42      If, as the City contends, it was important to the Common Council that the facility have no smokestacks or produce absolutely no emissions, chemicals, or hazardous material, the Plan Commission could have imposed specific conditions to that effect.  A municipality has authority to require that certain conditions be met when granting a CUP.  See Rainbow Springs Golf Co. v. Town of Mukwonago, 2005 WI App 163, ¶13, 284 Wis. 2d 519, 702 N.W.2d 40.  The only conditions the Plan Commission imposed relating to the environmental impact of the facility were that Seven Generations comply with the Green Bay Municipal Code and federal and state regulations governing air and water quality, which Seven Generations has undisputedly done.  Even if there were misrepresentations regarding the environmental impact of the facility, the City is not clear how they were “of very high importance,” as the City claims. 

43      In sum, the scant statements the City cites as support for its revocation action do not constitute substantial evidence of misrepresentation.  Even if we were to overlook the City’s failure to justify its decision prior to commencement of the certiorari action, the City’s decision cannot stand.

            By the Court.—Order reversed.

            This opinion will not be published.  See Wis. Stat. Rule 809.23(1)(b)5.





[1]  It is not clear from the audio recording of the hearing who answered questions on behalf of Seven Generations.  Seven Generations asserts the minutes of the meeting incorrectly attribute to Cornelius many statements that were actually made by an engineer working on Seven Generations’ behalf.  The City does not refute that assertion, and different voices can clearly be heard answering questions in the audio recording.

[2]  All references to the Wisconsin Statutes are to the 2011-12 version unless otherwise noted.

[3]  This case was submitted on briefs on October 15, 2013.  On March 13, 2014, the City filed a motion in this court to dismiss Seven Generations’ appeal as moot.  The release of this decision effectively renders the City’s motion moot.

[4]  We do not address Seven Generations’ assertions that it had a vested right to develop the facility upon issuance of the building permit, see State ex rel. Klefisch v. Wisconsin Tel. Co., 181 Wis. 519, 195 N.W. 544 (1923), or that the City unlawfully revoked the CUP based on implied, unwritten conditions, see Bettendorf v. St. Croix Cnty. Bd. of Adj., 224 Wis. 2d 735, 591 N.W.2d 916 (Ct. App. 1999). 

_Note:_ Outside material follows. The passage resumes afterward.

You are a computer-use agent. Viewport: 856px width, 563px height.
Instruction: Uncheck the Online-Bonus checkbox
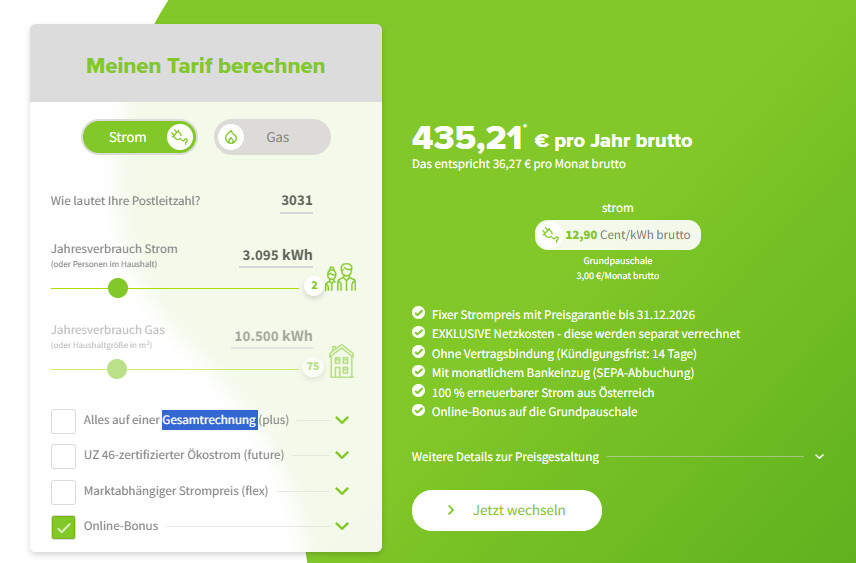64,526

[5]  While Voight v. Washington Island Ferry Line, Inc., 79 Wis. 2d 333, 255 N.W.2d 545 (1977), was, in part, based on an administrative statute not at issue in this certiorari action, the rule in Transamerica Insurance Co. v. DILHR, 54 Wis. 2d 272, 275, 284, 195 N.W.2d 656 (1972), was based on fundamental notions of due process and is not so limited.

[6]  The proper term is “venturi scrubber.”  Seven Generations contends this is only one of numerous errors in the Plan Commission minutes.